Stored data entries
*-*-*
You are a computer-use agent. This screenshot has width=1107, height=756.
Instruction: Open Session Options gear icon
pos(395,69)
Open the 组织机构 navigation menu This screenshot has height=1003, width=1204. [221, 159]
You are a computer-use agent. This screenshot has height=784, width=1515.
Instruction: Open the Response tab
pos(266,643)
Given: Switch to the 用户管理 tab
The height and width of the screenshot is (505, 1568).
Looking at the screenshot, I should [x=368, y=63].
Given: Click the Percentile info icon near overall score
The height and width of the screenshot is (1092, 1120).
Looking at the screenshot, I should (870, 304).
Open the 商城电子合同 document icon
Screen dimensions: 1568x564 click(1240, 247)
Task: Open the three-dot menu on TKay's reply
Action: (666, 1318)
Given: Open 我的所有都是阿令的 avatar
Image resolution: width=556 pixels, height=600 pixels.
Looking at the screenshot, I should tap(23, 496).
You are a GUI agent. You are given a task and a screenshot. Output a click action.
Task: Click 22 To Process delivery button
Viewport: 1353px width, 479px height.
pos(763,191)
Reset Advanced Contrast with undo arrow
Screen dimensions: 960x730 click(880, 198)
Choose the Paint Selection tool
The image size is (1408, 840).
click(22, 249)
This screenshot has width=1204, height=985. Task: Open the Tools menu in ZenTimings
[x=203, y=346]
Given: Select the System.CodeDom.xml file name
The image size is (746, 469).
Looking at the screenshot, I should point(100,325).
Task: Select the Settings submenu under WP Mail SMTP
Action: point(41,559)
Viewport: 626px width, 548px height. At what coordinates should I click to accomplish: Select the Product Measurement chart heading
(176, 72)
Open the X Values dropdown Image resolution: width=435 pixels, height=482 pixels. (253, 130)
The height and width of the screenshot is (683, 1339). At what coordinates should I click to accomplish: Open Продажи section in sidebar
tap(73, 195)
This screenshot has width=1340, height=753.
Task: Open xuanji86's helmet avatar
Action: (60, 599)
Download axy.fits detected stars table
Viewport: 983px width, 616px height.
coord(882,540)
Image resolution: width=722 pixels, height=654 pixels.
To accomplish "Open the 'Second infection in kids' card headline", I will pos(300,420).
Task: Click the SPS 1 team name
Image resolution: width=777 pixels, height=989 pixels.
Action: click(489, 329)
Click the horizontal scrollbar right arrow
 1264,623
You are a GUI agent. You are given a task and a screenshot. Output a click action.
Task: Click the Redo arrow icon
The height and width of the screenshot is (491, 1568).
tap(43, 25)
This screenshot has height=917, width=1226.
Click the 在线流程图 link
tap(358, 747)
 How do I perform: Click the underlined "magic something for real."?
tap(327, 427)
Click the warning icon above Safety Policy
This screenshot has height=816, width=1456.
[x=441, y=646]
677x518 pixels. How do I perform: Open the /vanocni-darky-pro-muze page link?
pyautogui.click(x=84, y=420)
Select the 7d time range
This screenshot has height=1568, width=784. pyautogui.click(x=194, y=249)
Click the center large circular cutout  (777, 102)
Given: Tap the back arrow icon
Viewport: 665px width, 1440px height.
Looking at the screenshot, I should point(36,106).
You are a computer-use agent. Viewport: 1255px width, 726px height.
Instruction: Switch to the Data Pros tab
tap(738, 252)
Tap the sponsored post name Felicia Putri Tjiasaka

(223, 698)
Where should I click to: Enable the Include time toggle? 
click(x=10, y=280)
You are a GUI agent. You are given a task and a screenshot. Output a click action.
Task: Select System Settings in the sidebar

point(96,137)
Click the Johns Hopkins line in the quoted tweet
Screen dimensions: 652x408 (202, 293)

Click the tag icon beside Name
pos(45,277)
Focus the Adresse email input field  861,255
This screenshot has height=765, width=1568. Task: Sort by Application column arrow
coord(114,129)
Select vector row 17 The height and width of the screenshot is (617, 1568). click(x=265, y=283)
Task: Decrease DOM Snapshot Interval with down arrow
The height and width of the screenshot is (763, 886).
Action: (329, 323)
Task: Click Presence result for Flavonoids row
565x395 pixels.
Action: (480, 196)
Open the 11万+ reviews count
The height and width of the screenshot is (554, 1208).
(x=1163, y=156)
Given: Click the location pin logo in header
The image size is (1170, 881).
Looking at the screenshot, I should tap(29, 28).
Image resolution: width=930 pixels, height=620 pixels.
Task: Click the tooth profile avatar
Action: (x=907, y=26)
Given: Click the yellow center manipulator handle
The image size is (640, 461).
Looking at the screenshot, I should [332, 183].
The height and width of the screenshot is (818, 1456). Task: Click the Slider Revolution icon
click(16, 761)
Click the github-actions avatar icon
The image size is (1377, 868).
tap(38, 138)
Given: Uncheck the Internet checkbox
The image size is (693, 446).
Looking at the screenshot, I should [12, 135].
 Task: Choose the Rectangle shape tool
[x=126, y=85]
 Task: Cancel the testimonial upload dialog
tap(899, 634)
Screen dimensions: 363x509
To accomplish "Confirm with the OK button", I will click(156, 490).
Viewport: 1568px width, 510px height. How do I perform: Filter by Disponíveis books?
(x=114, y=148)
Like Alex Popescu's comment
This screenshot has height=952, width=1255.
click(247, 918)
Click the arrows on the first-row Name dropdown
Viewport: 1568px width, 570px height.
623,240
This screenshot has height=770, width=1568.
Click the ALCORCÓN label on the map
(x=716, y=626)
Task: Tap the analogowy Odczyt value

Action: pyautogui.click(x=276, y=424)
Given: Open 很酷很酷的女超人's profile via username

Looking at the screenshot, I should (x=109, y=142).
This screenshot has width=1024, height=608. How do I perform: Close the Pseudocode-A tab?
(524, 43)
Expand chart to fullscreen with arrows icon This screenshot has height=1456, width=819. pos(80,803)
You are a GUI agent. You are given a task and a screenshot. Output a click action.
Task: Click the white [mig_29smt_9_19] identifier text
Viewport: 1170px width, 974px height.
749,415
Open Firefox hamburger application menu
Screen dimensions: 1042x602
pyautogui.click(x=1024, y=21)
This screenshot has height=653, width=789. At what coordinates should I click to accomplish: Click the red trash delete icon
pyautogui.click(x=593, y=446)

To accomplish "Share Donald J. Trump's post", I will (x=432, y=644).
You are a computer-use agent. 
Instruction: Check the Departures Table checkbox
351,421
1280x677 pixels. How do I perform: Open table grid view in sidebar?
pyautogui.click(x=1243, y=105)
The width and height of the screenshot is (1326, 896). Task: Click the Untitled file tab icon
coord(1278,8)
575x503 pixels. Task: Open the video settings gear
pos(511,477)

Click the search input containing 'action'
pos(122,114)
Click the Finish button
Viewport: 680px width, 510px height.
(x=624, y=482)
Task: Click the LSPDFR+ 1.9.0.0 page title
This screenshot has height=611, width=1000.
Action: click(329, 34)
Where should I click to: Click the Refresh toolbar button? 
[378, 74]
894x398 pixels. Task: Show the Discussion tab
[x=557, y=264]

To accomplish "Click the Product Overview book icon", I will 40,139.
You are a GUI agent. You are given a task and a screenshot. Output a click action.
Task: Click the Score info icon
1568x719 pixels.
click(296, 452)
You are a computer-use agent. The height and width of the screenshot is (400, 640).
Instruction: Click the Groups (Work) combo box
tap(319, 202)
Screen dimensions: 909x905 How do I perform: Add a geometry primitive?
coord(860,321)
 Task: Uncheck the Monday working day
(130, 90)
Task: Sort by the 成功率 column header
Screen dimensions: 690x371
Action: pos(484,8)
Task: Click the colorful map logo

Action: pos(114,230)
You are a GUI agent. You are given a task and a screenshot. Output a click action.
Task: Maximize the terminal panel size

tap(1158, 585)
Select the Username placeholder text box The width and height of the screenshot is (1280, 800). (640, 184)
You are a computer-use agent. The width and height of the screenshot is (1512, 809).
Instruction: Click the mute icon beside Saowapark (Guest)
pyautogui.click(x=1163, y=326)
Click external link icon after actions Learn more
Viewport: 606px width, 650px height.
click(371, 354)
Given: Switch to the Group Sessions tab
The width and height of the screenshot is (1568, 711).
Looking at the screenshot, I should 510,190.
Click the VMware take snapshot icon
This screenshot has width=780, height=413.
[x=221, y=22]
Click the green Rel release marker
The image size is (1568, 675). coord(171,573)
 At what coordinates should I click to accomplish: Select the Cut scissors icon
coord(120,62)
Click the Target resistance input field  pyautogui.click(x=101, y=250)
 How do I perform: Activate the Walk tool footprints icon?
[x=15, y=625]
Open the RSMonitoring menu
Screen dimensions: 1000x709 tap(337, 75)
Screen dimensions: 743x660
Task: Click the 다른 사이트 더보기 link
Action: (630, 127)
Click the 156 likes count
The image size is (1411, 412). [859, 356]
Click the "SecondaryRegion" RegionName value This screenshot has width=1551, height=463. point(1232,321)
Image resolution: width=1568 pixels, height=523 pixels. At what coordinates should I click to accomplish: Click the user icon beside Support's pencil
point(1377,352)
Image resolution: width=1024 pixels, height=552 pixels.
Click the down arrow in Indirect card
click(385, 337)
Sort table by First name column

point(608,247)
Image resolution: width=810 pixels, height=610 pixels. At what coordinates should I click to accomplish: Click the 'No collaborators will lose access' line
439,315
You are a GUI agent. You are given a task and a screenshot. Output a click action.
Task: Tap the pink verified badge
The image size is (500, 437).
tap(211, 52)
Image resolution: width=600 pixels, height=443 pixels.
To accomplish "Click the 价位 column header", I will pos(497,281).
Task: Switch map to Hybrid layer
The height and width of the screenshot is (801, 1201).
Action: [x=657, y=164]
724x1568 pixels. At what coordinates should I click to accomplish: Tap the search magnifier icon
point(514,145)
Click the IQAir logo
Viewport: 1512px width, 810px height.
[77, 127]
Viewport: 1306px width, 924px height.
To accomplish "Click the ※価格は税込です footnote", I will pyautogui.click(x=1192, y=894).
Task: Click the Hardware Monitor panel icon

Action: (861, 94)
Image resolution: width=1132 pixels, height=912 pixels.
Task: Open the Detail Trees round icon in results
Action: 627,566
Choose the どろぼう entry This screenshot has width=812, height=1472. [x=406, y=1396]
*-*-*
(PROBLEM) Reproduce only the lines above spanning from the line containing "Click the horizontal scrollbar right arrow" through the line containing "Task: Click Presence", word for word.

(WRITTEN ANSWER)
Click the horizontal scrollbar right arrow
 1264,623
You are a GUI agent. You are given a task and a screenshot. Output a click action.
Task: Click the Redo arrow icon
The height and width of the screenshot is (491, 1568).
tap(43, 25)
This screenshot has height=917, width=1226.
Click the 在线流程图 link
tap(358, 747)
 How do I perform: Click the underlined "magic something for real."?
tap(327, 427)
Click the warning icon above Safety Policy
This screenshot has height=816, width=1456.
[x=441, y=646]
677x518 pixels. How do I perform: Open the /vanocni-darky-pro-muze page link?
pyautogui.click(x=84, y=420)
Select the 7d time range
This screenshot has height=1568, width=784. pyautogui.click(x=194, y=249)
Click the center large circular cutout  (777, 102)
Given: Tap the back arrow icon
Viewport: 665px width, 1440px height.
Looking at the screenshot, I should point(36,106).
You are a computer-use agent. Viewport: 1255px width, 726px height.
Instruction: Switch to the Data Pros tab
tap(738, 252)
Tap the sponsored post name Felicia Putri Tjiasaka

(223, 698)
Where should I click to: Enable the Include time toggle? 
click(x=10, y=280)
You are a GUI agent. You are given a task and a screenshot. Output a click action.
Task: Select System Settings in the sidebar

point(96,137)
Click the Johns Hopkins line in the quoted tweet
Screen dimensions: 652x408 (202, 293)

Click the tag icon beside Name
pos(45,277)
Focus the Adresse email input field  861,255
This screenshot has height=765, width=1568. Task: Sort by Application column arrow
coord(114,129)
Select vector row 17 The height and width of the screenshot is (617, 1568). click(x=265, y=283)
Task: Decrease DOM Snapshot Interval with down arrow
The height and width of the screenshot is (763, 886).
Action: (329, 323)
Task: Click Presence result for Flavonoids row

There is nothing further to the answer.